Not being happy with my gender role was something only I knew, and despite the size of my secret, it weighed very little upon my mind around the time I was fifteen years old. The twin towers had fallen, and the world began to change.
The mentality was different in, what I thought was, a country of freedom. We all united in the aftermath of 9/11, but then people got scared. Issues like Gay Marriage were brought up and, being naive, I assumed it would be accepted by the majority. I was sure that type of bigotry had long since passed. It was a new era, how could anyone be evil enough to deny people love and happiness?                         
But, as the debate raged on, it was brutally amazing to see so many defiant people on t.v., or even being in the same room with fellow human beings who dissaproved of gay marriage. It seemed that who I was as a Transgendered person was even more despised and misunderstood.
 I felt my secret get heavier. I feared the reaction of anyone who may find out and soon became obsessed with hiding the girl that I was.
As each day passed, the weight I was carrying grew and grew, so, I stopped crossdressing, threw out any clothes that were remotely female, stopped researching the future I wanted and I stripped away the pounds of my secret one by one. Unaware that I was leaving a trail of my true self, personality, and emotion.
I'd soon realize that the dead weight was all I had left upon my shoulders.

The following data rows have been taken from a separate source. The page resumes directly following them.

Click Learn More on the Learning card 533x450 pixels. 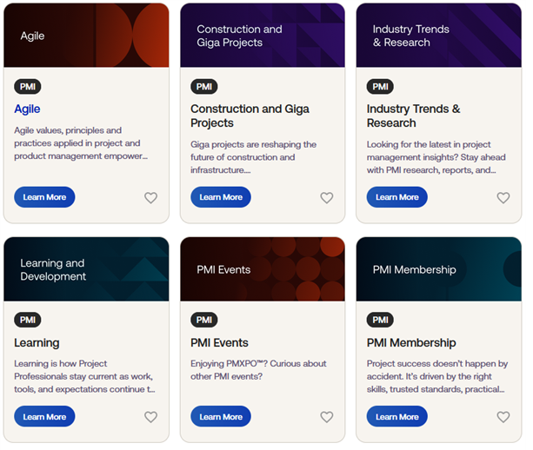[44, 417]
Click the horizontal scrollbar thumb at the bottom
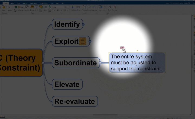Screen dimensions: 195x119 pyautogui.click(x=105, y=115)
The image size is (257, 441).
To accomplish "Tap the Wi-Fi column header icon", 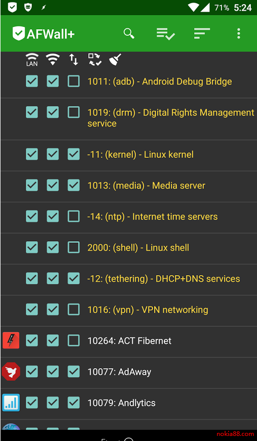I will 53,59.
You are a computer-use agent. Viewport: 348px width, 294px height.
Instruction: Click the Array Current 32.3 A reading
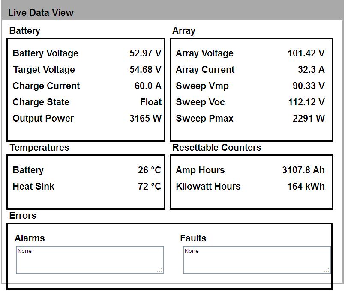(311, 70)
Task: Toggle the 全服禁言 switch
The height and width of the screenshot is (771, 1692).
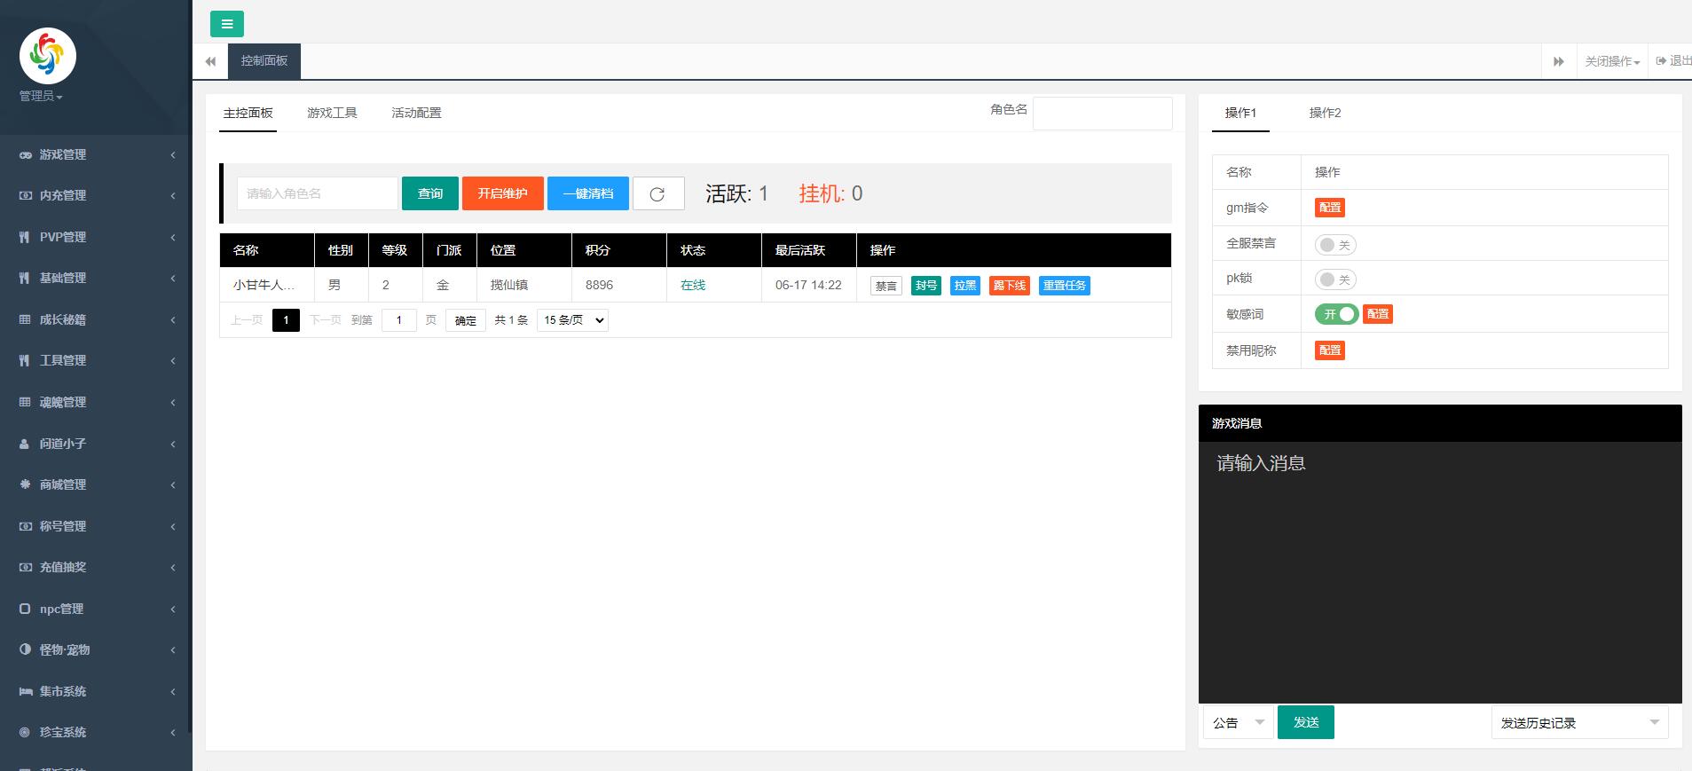Action: [1334, 245]
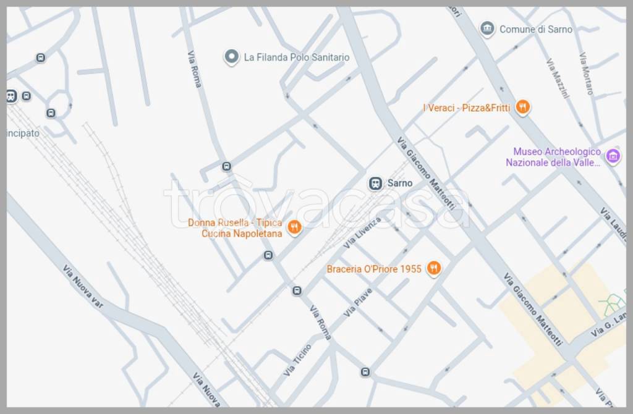Select the La Filanda Polo Sanitario map pin
Viewport: 633px width, 414px height.
pyautogui.click(x=231, y=57)

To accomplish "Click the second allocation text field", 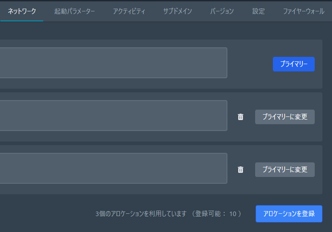I will point(113,116).
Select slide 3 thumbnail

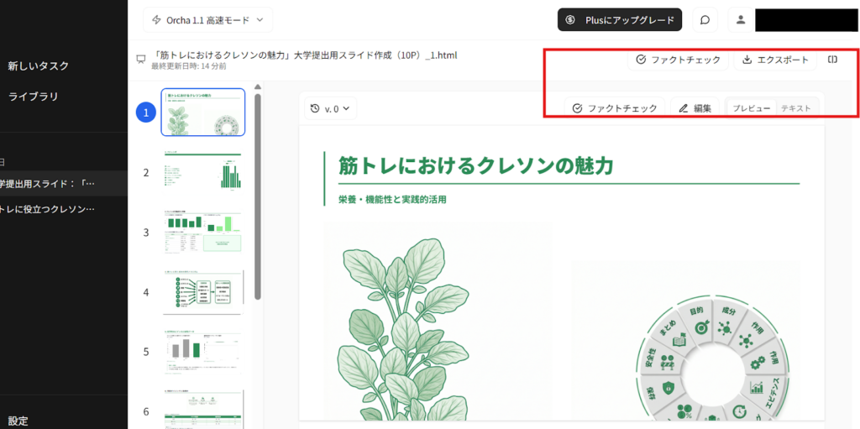pos(203,233)
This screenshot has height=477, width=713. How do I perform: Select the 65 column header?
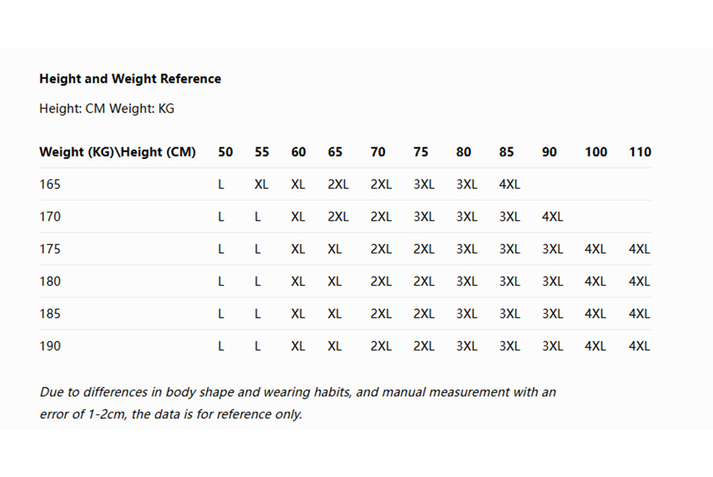click(x=335, y=152)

I had only one outlet for the girl in me.
SEX.
There was no way of getting out and having sex in the real world so,
I escaped into a world of chat rooms and online pornography.
Wishing I could be the girls I saw and turning my emotional desire to be female into
an all consuming fetish.




And as my desires remained hidden and sexualized,
I saw others go from crossdressers
to transsexual women.
It seemed the sex industry was my best best.
But the deeper you go and the older you get
denial builds a wall.
Sex became the only reason to feel feminine,
to feel anything at all.

So eventually I was consumed by sissification and the belief that I needed to be degraded,
because I was weak.
But women weren't weak. They were strong and because I wasn't a woman
and certainly I wasn't a man,
I thought I was undeserving of love, happiness
and a life.
Luckily, I am free of that trap, but the road I traveled
is littered with dangerous sexual flings and missed oppotunities.